Acetylcholine Muscarinic M4 Receptors as a Therapeutic Target for Alcohol Use Disorder: Converging Evidence From Humans and Rodents

BACKGROUND: Alcohol use disorder (AUD) is a major socioeconomic burden on society, and current pharmacotherapeutic treatment options are inadequate. Aberrant alcohol use and seeking alters frontostriatal function. METHODS: We performed genome-wide RNA sequencing and subsequent quantitative polymerase chain reaction and receptor binding validation in the caudate-putamen of human AUD samples to identify potential therapeutic targets. We then back-translated our top candidate targets into a rodent model of long-term alcohol consumption to assess concordance of molecular adaptations in the rat striatum.

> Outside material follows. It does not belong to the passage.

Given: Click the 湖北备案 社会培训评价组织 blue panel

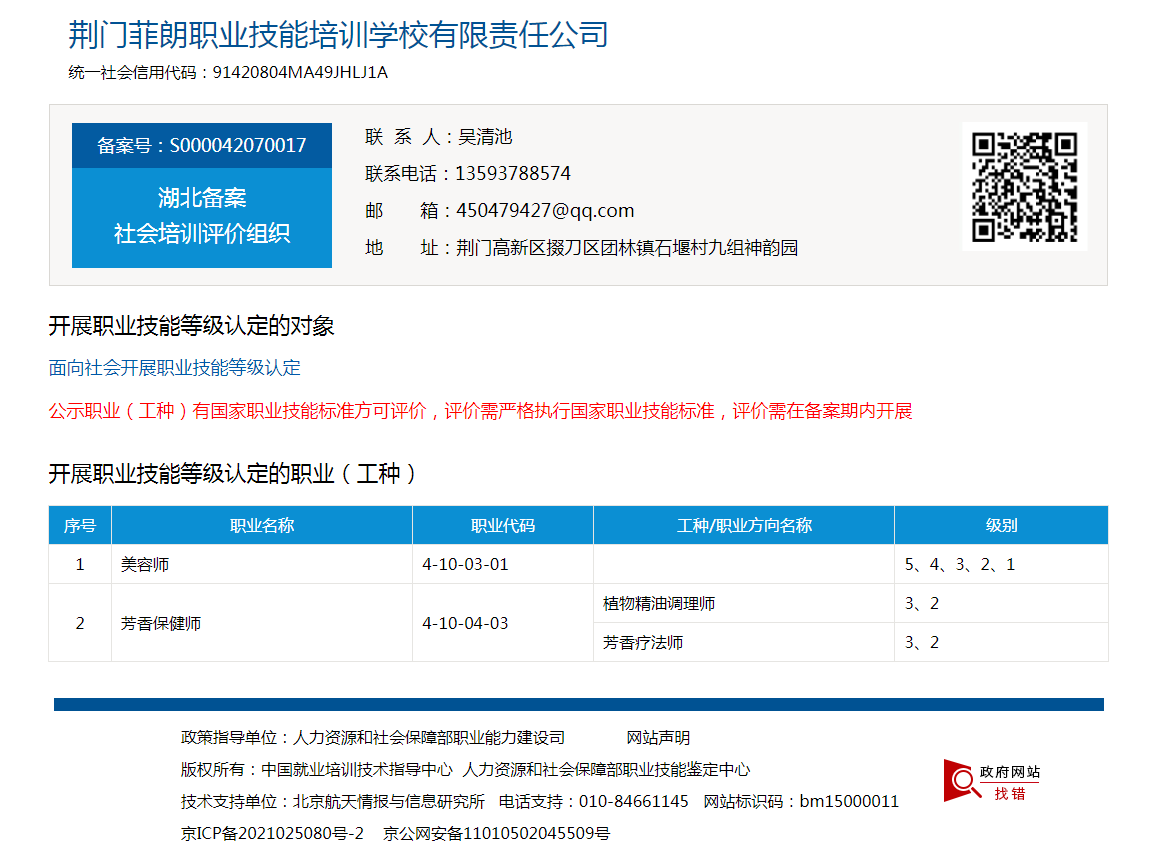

Finally, we adopted rat behavioral models of alcohol intake and seeking to validate a potential therapeutic target. RESULTS: We found that G protein-coupled receptors were the top canonical pathway differentially regulated in individuals with AUD. The M-4 muscarinic acetylcholine receptor (mAChR) was downregulated at the gene and protein levels in the putamen, but not in the caudate, of AUD samples. We found concordant downregulation of the M-4 mAChR, specifically on dopamine D-1 receptor-expressing medium spiny neurons in the rat dorsolateral striatum. Systemic administration of the selective M-4 mAChR positive allosteric modulator, VU0467154, reduced home cage and operant alcohol self-administration, motivation to obtain alcohol, and cue-induced reinstatement of alcohol seeking in rats. Local microinjections of VU0467154 in the rat dorsolateral striatum reduced alcohol self-administration and cue-induced reinstatement of alcohol seeking. CONCLUSIONS: Collectively, these results identify the M-4 mAChR as a potential therapeutic target for the treatment of AUD and the D-1 receptor-positive medium spiny neurons in the dorsolateral striatum as a key site mediating the actions of M-4 mAChR in relation to alcohol consumption and seeking.